While interested parties continue to debate the definition of a Web 2.0 application, some suggest that a Web 2.0 website may exhibit some basic characteristics. These might include:
- "Network as platform" - delivering (and allowing users to use) applications entirely through a web-browser.
- Users owning the data on the site and exercising control over that data.
- An architecture of participation and democracy that encourages users to add value to the application as they use it.
- A rich, interactive, user-friendly interface empowered by Ajax.
- Some social-networking aspects.
Commentators see many recently-developed concepts and technologies as contributing to Web 2.0, including weblogs, linklogs, wikis, podcasts, RSS feeds and other forms of many-to-many publishing; social software, web APIs, web standards, online web services, and others.
Proponents of the Web 2.0 concept say that it differs from early web development (retrospectively labeled Web 1.0) in the sense that it is a transition from static HTML Web pages to a more dynamic Web that is more organized and is based on serving Web applications to users.
Proponents of the Web 2.0 approach believe that Web usage has started increasingly moving towards interaction and towards rudimentary social networks, which can serve content that exploits network effects with or without creating a visual, interactive web page.
The complex and evolving technology infrastructure of Web 2.0 includes server-software, content-syndication, messaging-protocols, standards-based browsers with plugins and extensions, and various client-applications. These approaches provide Web 2.0 with information-storage, creation, and dissemination capabilities that go beyond what the public formerly expected of websites.
What Enabled Web 2.0?
Bandwidth and power. Cable and DSL hookups have given high-speed connections to small businesses and home offices. In addition, the entry level computer has become powerful enough to execute programming scripts in an HTML page without any noticeable delays.

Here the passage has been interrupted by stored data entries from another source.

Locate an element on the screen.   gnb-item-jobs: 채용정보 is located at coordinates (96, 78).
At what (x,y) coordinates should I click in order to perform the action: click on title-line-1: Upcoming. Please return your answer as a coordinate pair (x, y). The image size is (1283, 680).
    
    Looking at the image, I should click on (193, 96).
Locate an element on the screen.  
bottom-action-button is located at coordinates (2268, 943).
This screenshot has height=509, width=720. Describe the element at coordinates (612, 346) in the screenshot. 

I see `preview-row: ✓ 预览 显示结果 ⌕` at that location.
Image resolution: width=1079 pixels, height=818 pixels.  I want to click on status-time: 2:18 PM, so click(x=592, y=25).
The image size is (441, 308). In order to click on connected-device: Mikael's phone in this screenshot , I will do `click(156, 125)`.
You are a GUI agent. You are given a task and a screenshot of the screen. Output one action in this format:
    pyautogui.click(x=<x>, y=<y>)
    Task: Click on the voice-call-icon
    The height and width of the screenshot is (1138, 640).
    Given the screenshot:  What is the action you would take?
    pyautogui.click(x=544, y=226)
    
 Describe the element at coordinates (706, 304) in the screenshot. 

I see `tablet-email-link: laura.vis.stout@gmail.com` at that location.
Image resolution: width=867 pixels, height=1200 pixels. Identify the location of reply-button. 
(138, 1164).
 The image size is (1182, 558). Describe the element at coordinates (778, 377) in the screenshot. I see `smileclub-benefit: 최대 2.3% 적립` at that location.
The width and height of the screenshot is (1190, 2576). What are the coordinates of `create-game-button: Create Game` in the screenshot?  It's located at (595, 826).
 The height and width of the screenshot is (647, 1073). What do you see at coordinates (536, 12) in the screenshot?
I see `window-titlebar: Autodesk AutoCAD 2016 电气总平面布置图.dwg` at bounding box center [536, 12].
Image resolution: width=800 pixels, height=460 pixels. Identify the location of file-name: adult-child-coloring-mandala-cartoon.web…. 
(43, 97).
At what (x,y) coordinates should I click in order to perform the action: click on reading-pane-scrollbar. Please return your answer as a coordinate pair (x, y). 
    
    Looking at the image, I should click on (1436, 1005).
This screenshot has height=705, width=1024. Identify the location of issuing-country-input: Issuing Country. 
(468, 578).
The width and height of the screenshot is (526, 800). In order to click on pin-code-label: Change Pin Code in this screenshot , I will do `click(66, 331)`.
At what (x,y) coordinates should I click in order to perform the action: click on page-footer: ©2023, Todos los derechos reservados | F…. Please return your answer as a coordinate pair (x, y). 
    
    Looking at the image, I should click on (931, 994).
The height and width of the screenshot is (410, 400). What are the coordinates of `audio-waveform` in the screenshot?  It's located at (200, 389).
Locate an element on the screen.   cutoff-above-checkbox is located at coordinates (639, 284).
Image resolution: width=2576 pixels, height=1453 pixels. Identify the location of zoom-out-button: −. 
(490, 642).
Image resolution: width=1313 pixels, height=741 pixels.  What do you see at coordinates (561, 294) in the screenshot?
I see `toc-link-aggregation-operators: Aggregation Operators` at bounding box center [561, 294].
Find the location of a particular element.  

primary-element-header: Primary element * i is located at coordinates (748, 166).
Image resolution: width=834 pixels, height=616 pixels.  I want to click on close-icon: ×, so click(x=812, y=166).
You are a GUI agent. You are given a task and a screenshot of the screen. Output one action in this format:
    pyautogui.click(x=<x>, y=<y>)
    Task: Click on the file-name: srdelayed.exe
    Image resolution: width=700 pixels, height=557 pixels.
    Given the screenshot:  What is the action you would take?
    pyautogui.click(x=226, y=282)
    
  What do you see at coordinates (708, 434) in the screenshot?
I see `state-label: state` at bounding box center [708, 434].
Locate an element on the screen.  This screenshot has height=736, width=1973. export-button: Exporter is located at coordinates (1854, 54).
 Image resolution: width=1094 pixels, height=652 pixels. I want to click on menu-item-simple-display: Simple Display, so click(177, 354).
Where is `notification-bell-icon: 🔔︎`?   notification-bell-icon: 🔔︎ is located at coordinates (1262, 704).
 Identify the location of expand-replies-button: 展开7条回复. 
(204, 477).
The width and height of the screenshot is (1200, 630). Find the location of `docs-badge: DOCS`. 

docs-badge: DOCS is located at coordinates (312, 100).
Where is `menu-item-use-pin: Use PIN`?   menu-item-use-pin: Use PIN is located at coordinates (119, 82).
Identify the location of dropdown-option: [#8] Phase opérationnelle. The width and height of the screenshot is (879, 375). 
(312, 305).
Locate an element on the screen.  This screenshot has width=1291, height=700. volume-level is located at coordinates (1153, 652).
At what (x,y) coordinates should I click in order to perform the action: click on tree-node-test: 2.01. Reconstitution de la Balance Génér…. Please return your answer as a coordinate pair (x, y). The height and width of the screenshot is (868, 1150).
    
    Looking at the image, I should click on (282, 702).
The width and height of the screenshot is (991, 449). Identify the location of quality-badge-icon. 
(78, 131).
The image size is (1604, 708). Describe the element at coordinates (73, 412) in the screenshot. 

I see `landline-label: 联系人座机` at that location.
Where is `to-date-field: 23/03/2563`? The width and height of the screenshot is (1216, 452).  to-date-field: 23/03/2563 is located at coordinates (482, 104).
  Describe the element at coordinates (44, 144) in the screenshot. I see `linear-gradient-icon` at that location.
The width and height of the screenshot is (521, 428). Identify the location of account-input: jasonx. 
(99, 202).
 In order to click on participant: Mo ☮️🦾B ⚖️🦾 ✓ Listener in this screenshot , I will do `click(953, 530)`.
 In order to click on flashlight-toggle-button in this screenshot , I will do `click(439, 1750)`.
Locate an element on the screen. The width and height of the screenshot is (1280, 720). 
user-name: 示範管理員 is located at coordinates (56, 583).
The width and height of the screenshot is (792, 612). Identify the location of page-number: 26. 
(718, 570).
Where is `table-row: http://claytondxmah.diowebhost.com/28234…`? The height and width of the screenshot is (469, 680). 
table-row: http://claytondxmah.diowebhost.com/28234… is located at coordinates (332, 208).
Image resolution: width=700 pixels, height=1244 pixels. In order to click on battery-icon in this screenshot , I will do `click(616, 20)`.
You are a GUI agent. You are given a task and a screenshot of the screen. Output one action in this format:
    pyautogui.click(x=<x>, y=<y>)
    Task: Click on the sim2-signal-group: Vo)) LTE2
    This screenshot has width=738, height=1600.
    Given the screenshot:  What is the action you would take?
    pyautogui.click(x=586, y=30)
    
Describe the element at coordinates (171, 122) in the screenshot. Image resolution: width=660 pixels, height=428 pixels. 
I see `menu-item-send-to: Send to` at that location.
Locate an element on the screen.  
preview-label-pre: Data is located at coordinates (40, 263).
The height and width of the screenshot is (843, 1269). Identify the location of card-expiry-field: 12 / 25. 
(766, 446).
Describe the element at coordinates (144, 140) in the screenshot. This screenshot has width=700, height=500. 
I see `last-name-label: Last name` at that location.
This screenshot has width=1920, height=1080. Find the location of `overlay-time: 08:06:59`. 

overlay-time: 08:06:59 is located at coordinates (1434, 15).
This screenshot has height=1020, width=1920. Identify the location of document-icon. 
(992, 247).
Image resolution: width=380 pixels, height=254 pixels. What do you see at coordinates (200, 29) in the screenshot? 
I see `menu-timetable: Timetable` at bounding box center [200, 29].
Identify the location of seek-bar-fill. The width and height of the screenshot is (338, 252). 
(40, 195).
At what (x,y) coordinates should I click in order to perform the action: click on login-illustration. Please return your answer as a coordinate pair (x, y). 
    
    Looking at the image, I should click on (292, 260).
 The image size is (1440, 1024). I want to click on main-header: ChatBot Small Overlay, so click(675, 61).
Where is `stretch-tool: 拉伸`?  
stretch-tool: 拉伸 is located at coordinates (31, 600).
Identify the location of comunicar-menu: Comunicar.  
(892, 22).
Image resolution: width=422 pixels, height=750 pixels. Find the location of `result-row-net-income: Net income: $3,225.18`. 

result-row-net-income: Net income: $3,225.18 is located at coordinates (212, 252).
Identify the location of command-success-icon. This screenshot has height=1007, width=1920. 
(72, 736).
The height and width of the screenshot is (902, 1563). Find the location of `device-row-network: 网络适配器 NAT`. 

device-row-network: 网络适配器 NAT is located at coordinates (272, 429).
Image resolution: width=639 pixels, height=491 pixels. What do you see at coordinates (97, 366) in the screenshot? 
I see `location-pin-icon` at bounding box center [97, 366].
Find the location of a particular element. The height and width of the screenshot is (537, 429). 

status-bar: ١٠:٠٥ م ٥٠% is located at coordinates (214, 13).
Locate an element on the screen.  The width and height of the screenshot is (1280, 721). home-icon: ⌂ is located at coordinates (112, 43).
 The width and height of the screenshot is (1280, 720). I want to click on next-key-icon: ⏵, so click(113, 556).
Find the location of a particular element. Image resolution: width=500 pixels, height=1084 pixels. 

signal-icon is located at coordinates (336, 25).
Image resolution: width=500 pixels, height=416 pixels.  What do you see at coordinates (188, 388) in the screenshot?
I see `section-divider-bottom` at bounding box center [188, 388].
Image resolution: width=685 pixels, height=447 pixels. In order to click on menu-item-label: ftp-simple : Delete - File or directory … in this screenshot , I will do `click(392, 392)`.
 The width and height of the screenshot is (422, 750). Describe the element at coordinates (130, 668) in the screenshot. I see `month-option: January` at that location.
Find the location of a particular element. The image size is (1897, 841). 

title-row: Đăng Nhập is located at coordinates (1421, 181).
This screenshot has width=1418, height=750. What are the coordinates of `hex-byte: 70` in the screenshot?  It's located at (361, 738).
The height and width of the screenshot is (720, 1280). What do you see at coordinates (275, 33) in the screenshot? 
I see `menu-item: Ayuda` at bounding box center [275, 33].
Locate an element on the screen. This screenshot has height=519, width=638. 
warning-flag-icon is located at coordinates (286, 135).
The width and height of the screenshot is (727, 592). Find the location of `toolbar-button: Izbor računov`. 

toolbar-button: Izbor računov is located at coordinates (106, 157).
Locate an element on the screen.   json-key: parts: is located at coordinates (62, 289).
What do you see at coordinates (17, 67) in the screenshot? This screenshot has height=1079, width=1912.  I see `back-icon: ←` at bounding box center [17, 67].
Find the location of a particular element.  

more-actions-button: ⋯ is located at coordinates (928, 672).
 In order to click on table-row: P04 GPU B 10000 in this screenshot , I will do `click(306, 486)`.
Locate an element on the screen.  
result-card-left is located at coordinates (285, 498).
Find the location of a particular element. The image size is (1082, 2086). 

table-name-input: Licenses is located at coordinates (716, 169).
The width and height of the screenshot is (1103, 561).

A Web 2.0 website typically features a number of the following techniques:
RIA, or rich internet applications such as Ajax, Adobe Flash and Flex have evolved that can improve the user-experience in browser-based web applications. The functionality of Web 2.0 rich Internet applications builds on the existing web server architecture, but puts much greater emphasis on back-end software.
The second piece of Web 2.0 is SOA or service oriented architectures. It's one of the key pieces in Web 2.0 and includes buzzwords such as feeds, RSS, web services and mash-ups. SOA allow Web 2.0 applications to expose their functionality so that other applications can leverage and integrate the functionality, providing a much richer set of applications, including mash-ups.
The Social Web. Web 2.0 applications tend to interact much more with the end-user. The end-user is not only a user of the application, but is a participant, whether it's by tagging the content, whether he's contributing to the wiki, or doing podcasts or blogging. The social nature of these applications is such that the end-user is an integral part of the data of the application, providing feedback, allowing the application to leverage the users that are using it.
Over time Web 2.0 has been used more as a marketing term than a computer-science-based term. Skeptics suggest that it means whatever its proponents want it to mean in order to convince their customers, investors and the media that they have begun building something fundamentally new, rather than continuing to develop and use well-established technologies.
The competitive opportunity for new entrants is to fully embrace the potential of Web 2.0. Companies that succeed will create applications that learn from their users, using an architecture of participation to build a commanding advantage not just in the software interface, but in the richness of the shared data.